• LISTED ENTRIES:
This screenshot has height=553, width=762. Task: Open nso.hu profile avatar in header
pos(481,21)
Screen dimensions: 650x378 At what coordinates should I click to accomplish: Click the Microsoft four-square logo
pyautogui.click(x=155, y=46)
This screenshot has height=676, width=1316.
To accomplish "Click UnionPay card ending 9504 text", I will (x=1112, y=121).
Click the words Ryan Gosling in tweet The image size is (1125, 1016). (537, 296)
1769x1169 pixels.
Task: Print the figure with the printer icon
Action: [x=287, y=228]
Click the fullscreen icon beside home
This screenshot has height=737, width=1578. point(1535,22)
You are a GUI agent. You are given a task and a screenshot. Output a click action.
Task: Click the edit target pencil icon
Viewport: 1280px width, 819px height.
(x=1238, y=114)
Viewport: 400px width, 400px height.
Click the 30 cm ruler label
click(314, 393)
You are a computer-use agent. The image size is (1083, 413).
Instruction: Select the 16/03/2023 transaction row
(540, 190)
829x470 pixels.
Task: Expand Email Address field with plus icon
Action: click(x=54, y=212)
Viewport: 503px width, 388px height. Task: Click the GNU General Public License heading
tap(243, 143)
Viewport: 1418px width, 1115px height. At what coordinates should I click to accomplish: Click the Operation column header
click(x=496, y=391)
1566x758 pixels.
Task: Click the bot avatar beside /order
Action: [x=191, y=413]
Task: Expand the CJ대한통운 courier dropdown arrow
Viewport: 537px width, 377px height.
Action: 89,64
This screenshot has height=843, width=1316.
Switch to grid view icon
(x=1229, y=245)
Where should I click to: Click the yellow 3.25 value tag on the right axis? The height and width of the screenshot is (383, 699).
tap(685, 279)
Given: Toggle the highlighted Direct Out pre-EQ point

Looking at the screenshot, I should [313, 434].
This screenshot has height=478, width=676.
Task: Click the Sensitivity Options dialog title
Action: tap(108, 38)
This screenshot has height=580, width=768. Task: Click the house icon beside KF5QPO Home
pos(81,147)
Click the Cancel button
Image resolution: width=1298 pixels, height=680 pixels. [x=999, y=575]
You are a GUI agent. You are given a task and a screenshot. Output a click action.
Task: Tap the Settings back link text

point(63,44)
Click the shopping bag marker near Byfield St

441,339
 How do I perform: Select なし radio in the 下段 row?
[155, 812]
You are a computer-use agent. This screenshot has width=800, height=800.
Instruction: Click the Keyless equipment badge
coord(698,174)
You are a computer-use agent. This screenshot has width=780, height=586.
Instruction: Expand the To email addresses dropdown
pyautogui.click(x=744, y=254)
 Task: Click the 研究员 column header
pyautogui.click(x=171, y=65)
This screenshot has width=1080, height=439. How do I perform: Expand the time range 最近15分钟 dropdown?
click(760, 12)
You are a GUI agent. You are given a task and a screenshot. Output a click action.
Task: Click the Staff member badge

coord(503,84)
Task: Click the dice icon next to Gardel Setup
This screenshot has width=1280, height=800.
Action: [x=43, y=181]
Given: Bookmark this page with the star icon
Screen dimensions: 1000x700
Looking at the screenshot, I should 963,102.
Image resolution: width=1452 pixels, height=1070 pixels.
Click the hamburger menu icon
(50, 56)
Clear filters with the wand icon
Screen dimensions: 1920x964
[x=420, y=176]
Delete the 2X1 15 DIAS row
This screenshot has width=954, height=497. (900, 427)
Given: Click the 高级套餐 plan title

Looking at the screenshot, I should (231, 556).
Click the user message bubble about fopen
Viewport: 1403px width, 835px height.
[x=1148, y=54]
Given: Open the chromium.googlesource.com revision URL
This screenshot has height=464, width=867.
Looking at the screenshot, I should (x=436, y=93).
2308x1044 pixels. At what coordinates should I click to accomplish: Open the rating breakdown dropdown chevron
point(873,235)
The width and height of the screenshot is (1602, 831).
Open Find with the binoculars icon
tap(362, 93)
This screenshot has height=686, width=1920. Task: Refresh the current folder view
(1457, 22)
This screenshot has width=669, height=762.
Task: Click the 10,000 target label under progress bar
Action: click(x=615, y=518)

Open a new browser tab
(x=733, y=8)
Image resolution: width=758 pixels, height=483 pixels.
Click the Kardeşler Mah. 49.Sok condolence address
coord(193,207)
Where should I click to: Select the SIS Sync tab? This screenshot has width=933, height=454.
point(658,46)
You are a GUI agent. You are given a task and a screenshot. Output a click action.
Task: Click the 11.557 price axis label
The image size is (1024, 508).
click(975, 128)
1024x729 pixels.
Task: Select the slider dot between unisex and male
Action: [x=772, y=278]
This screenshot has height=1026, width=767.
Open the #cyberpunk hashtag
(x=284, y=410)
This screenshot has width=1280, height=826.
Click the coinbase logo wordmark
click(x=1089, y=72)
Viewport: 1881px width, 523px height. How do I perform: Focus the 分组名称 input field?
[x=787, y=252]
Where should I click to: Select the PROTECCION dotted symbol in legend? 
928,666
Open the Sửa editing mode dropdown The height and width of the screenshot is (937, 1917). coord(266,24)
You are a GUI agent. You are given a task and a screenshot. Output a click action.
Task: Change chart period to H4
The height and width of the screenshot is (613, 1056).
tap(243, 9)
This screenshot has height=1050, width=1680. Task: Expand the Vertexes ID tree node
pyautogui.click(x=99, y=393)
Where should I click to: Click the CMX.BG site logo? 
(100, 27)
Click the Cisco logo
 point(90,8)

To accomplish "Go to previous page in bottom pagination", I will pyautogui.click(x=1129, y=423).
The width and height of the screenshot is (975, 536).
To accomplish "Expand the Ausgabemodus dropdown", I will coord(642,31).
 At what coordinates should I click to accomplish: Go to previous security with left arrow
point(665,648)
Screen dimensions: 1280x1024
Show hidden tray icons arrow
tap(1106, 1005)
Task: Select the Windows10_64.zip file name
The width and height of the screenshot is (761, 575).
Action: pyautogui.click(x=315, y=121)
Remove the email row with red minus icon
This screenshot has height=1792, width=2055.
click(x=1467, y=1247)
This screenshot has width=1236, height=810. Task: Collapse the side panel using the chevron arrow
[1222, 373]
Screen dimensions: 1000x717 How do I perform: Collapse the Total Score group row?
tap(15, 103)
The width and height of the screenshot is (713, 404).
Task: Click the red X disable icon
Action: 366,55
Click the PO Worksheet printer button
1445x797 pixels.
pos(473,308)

• TASK STATEMENT: Copy each line of the material where "will" is found.

• ANSWER BOX:
To accomplish "Click UnionPay card ending 9504 text", I will (x=1112, y=121).
To accomplish "Go to previous page in bottom pagination", I will pyautogui.click(x=1129, y=423).
To accomplish "Expand the Ausgabemodus dropdown", I will coord(642,31).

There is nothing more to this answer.